Exercise requirements:
Write out the records again, exactly. Nothing may be dropped.

Data extracts:
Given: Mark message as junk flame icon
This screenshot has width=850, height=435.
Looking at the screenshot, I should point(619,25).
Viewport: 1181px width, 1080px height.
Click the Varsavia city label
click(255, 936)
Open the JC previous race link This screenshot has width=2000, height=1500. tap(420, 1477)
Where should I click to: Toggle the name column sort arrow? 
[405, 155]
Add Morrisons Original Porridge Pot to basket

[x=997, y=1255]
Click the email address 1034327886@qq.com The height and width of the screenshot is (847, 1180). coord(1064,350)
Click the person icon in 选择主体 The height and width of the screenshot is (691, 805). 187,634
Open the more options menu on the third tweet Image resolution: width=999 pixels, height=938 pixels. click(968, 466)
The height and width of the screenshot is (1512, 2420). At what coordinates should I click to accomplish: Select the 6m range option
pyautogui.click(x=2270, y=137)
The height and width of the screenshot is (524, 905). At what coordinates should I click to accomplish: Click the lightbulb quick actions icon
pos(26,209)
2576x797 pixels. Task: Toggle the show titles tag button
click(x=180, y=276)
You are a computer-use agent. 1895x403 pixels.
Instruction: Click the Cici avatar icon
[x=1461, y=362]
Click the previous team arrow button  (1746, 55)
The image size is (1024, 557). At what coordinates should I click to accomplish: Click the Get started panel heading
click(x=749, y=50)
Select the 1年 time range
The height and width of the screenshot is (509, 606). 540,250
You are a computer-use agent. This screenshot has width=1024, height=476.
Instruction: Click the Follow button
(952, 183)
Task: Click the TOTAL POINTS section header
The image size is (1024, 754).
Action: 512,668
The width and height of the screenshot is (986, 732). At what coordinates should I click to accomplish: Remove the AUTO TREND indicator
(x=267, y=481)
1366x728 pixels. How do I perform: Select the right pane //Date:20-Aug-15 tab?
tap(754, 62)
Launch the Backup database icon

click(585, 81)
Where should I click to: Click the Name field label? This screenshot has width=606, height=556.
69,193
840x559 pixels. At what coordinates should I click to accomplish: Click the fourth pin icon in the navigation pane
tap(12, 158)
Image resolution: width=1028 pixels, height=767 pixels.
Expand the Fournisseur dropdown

Response:
Given: Mark message as junk flame icon
This screenshot has width=850, height=435.
Looking at the screenshot, I should point(619,25).
Viewport: 1181px width, 1080px height.
Click the Varsavia city label
click(255, 936)
Open the JC previous race link This screenshot has width=2000, height=1500. tap(420, 1477)
Where should I click to: Toggle the name column sort arrow? 
[405, 155]
Add Morrisons Original Porridge Pot to basket

[x=997, y=1255]
Click the email address 1034327886@qq.com The height and width of the screenshot is (847, 1180). coord(1064,350)
Click the person icon in 选择主体 The height and width of the screenshot is (691, 805). 187,634
Open the more options menu on the third tweet Image resolution: width=999 pixels, height=938 pixels. click(968, 466)
The height and width of the screenshot is (1512, 2420). At what coordinates should I click to accomplish: Select the 6m range option
pyautogui.click(x=2270, y=137)
The height and width of the screenshot is (524, 905). At what coordinates should I click to accomplish: Click the lightbulb quick actions icon
pos(26,209)
2576x797 pixels. Task: Toggle the show titles tag button
click(x=180, y=276)
You are a computer-use agent. 1895x403 pixels.
Instruction: Click the Cici avatar icon
[x=1461, y=362]
Click the previous team arrow button  (1746, 55)
The image size is (1024, 557). At what coordinates should I click to accomplish: Click the Get started panel heading
click(x=749, y=50)
Select the 1年 time range
The height and width of the screenshot is (509, 606). 540,250
You are a computer-use agent. This screenshot has width=1024, height=476.
Instruction: Click the Follow button
(952, 183)
Task: Click the TOTAL POINTS section header
The image size is (1024, 754).
Action: 512,668
The width and height of the screenshot is (986, 732). At what coordinates should I click to accomplish: Remove the AUTO TREND indicator
(x=267, y=481)
1366x728 pixels. How do I perform: Select the right pane //Date:20-Aug-15 tab?
tap(754, 62)
Launch the Backup database icon

click(585, 81)
Where should I click to: Click the Name field label? This screenshot has width=606, height=556.
69,193
840x559 pixels. At what coordinates should I click to accomplish: Click the fourth pin icon in the navigation pane
tap(12, 158)
Image resolution: width=1028 pixels, height=767 pixels.
Expand the Fournisseur dropdown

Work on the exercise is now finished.